Cross-consistency review against M3+M4+M5 (Check B):

  • ✅ Every import M6 needs is produced by an earlier milestone.
  • ⚠️ M6 references app.orchestrator.booking_graph.PAYMENT_PENDING state — M5 plan v3 lists BookingState.fsm_state enum but doesn't enumerate PAYMENT_PENDING. Either M5 plan v3 needs to add it (and we're discovering a missing field at planning time, not at execution time) OR M6 needs to explicitly add the state via an FSM amendment task. Flag this explicitly.

Bounded-autonomy checkpoint between M5 and M6:

  • "Did M5's FSM state model include payment-related states?" — if yes, proceed; if no, amend M6 plan to start with a state-extension task.

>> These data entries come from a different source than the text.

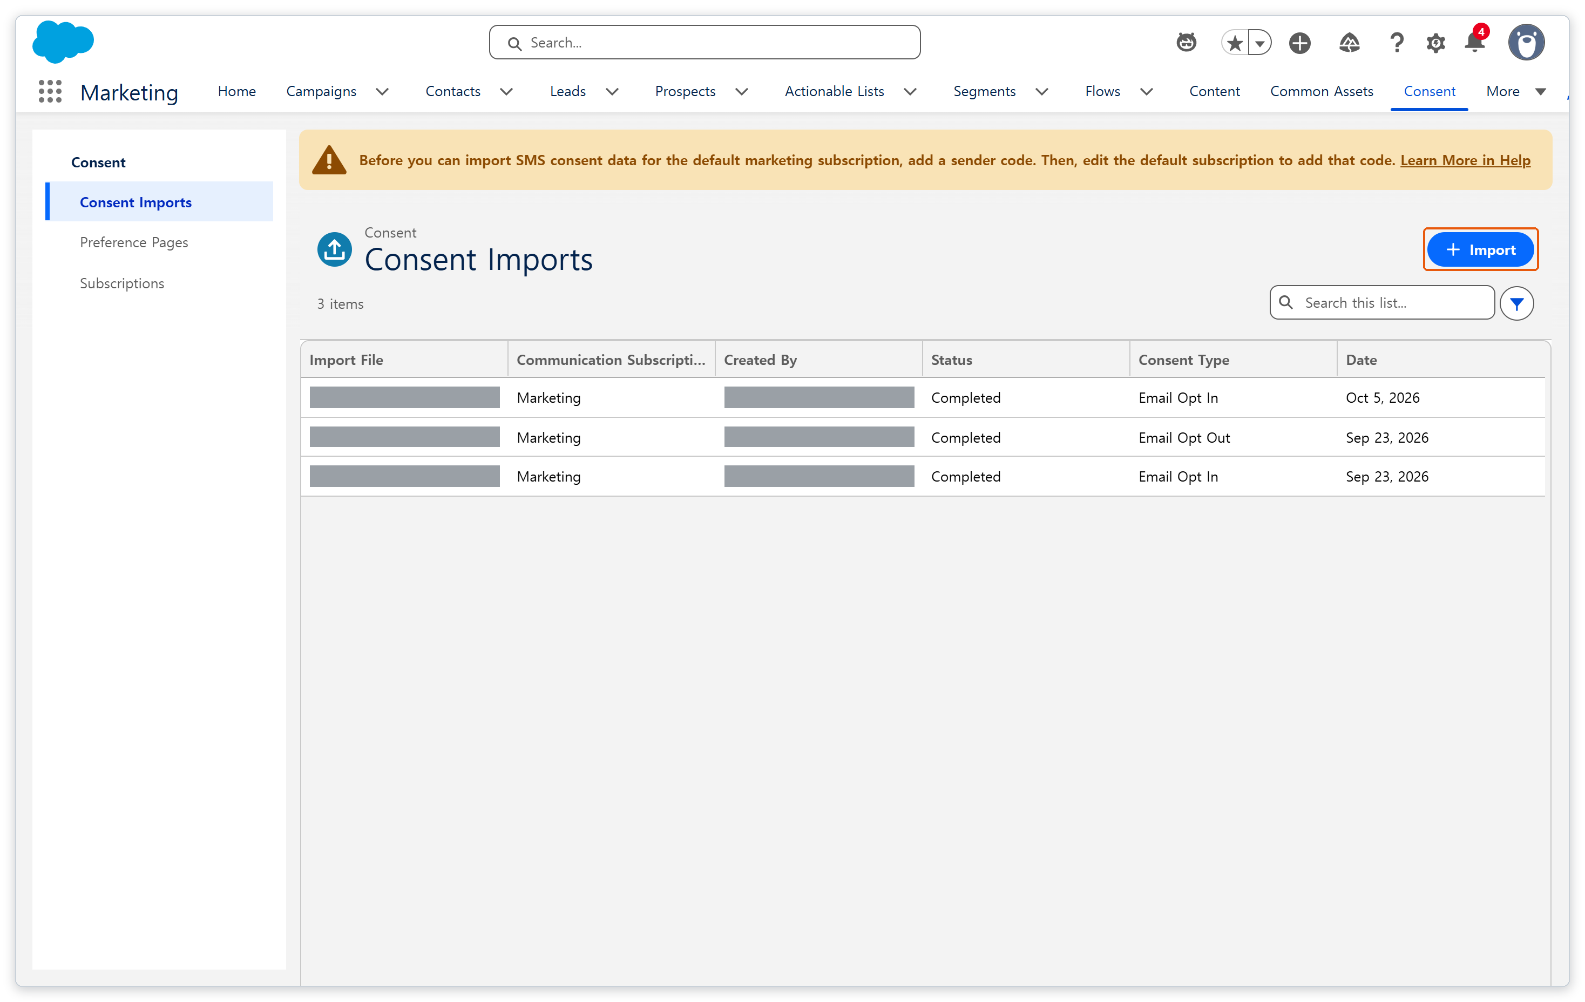Follow the Learn More in Help link
The width and height of the screenshot is (1585, 1002).
1465,160
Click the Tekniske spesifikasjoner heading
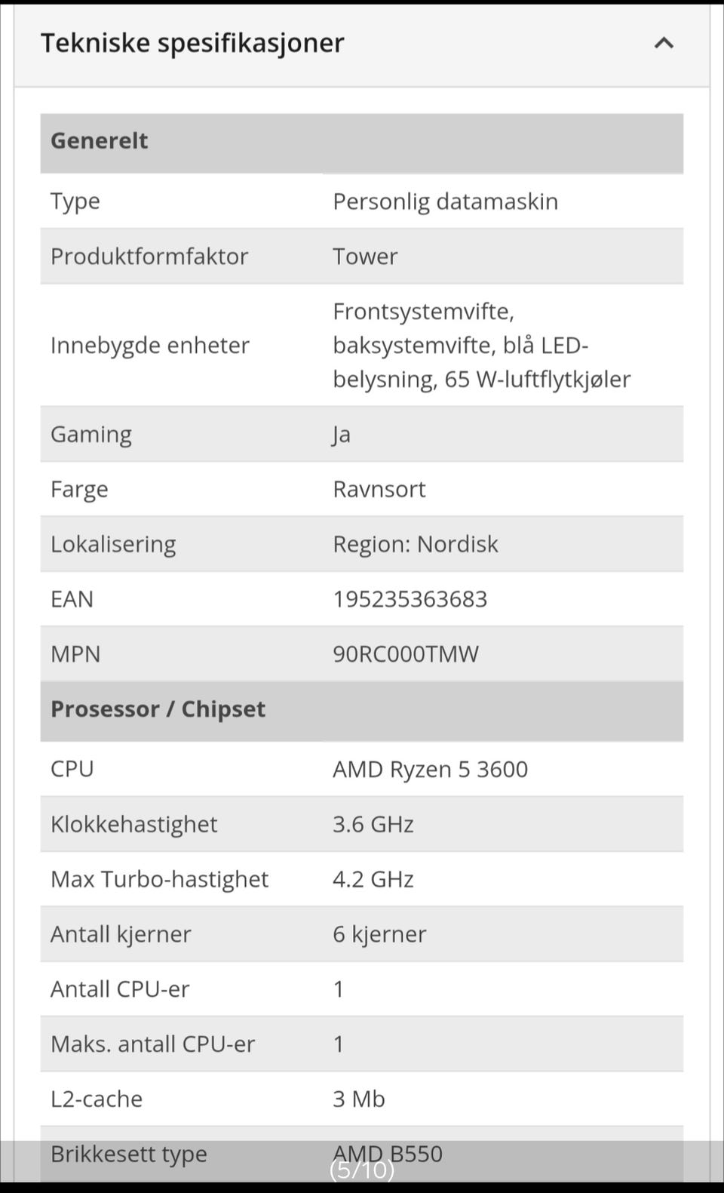 coord(192,43)
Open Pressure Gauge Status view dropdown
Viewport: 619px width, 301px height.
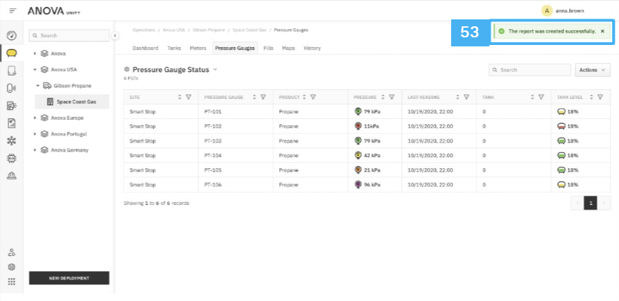[215, 70]
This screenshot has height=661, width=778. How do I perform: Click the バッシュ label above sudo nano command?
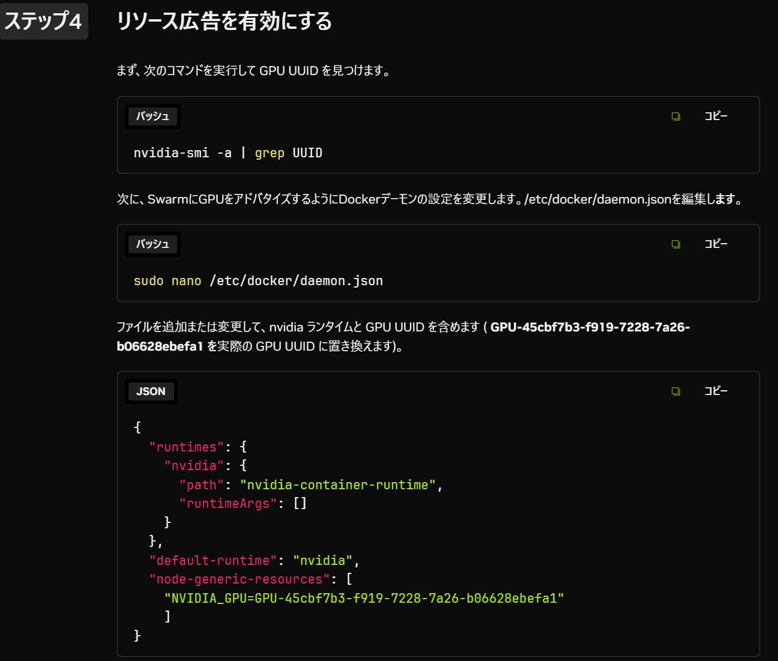pyautogui.click(x=152, y=244)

This is the kind of cross-cutting concern the front-loaded planning surfaces before /loop dispatches anything, rather than after M5 closes and M6 hits a missing state at task 1.

Summary

Product-scale planning is the discipline of producing all six artifacts — PRD, ADR set, milestone plan set, roadmap, cross-consistency review, STATE.md — before any subagent dispatches Wave 1 of milestone 1. The cost is 1-2 days of upfront planning effort; the benefit is multi-day autonomous /loop execution with 5-minute checkpoints between milestones. The cross-consistency review checklist (A-E) is the gate for /loop authorisation; the bounded-autonomy checkpoint shape is the human contract that surfaces discovery-during-execution at the right boundaries.

This is not "no humans in the loop." It is "humans at the boundaries that matter, machines through the territory between."